There are many difficulties in charity law. Clearly the law is not good enough at present. However, I do not wish to detract from the Opposition's general sympathy with the intentions behind the new clause. I said that I should be brief and I have been. I hope that the Economic Secretary will be able to give us some solace. If nothing can be done this time, perhaps the whole matter could be examined with a view to giving sport some encouragement in later Budgets.

Mr. Ryder

I shall follow the example of the hon. Member for Wrexham (Dr. Marek) and be as brief as possible. Sport has always played a central part in my life, as it has in that of the hon. and learned Member for Fife, North-East (Mr. Campbell). However, I have never participated in any sport with anything approaching his distinction.

As the hon. and learned Gentleman knows, section 505 of the Income and Corporation Taxes Act 1988 exempts from tax most sources of charity income, including investment income and trading income when the trade is exercised as a primary purpose of the charity or is carried out by beneficiaries of the charity. However, there is a further condition. The exemptions apply only if the income is used for charitable purposes.

As the hon. Member for Wrexham surmised, the new clause is seriously defective in the way in which it seeks to achieve what I assume to be its intention. It attempts to bring certain bodies involved in amateur sport into section 505 of the Income and Corporation Taxes Act 1988 alongside charities. However, that would not be sufficient to secure tax exemption. To achieve that objective, the income of the amateur sporting bodies would have to be used for charitable purposes. It is a well-established principle, as several hon. Members have made clear, that sport and recreation as such are not charitable activities. Therefore, the new clause would have little or no effect as it is drafted.

The case for providing a tax exemption for sporting bodies of various types has been considered many times in the past, as the hon. and learned Member for Fife, North-East observed and the hon.
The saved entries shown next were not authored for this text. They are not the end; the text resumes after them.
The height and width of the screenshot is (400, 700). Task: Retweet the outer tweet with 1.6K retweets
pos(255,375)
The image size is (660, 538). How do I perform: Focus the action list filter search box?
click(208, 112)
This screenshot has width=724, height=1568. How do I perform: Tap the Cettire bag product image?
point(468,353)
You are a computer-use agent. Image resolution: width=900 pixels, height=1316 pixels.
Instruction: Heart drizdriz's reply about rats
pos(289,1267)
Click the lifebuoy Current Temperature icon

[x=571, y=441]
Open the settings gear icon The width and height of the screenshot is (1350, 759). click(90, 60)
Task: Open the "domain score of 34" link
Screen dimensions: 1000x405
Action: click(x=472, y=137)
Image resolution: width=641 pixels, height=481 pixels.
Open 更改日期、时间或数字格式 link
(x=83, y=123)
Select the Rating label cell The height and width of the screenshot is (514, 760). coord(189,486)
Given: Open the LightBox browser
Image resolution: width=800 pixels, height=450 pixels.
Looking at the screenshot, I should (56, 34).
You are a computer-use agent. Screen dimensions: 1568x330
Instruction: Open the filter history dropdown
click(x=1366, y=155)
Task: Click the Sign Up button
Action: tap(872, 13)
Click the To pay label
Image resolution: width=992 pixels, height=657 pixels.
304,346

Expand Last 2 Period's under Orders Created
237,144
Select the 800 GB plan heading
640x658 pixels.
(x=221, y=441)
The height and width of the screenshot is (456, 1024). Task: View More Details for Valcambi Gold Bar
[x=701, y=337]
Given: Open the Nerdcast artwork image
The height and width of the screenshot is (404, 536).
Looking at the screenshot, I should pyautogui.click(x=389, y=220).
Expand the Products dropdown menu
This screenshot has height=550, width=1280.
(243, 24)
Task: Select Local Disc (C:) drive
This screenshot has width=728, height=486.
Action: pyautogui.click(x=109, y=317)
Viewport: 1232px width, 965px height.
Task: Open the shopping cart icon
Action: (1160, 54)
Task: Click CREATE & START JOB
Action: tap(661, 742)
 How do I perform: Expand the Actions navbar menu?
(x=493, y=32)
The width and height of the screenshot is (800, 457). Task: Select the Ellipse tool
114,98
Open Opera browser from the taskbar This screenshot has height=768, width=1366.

Member for Cunninghame, North (Mr. Wilson) emphasised with generous use of examples from the past.

A new clause on associations engaged in encouraging the development of sport or in representational functions was tabled by my hon. Friend the Member for Bury St. Edmunds (Sir E. Griffiths). The hon. and learned Member for Fife, North-East mentioned it. That was two years ago during the Report stage of the Finance Bill. The hon. Member for Vauxhall (Miss Hoey) tabled a similar new clause in Committee.

The Government receive many requests for tax exemption from a variety of bodies, and I do not deny that amateur sporting clubs are a worthy cause, as are most of the organisations that make such a request. They can all plead that they are deserving causes in one way or another, but the tax system is not, and never has been, a good way of judging their merits.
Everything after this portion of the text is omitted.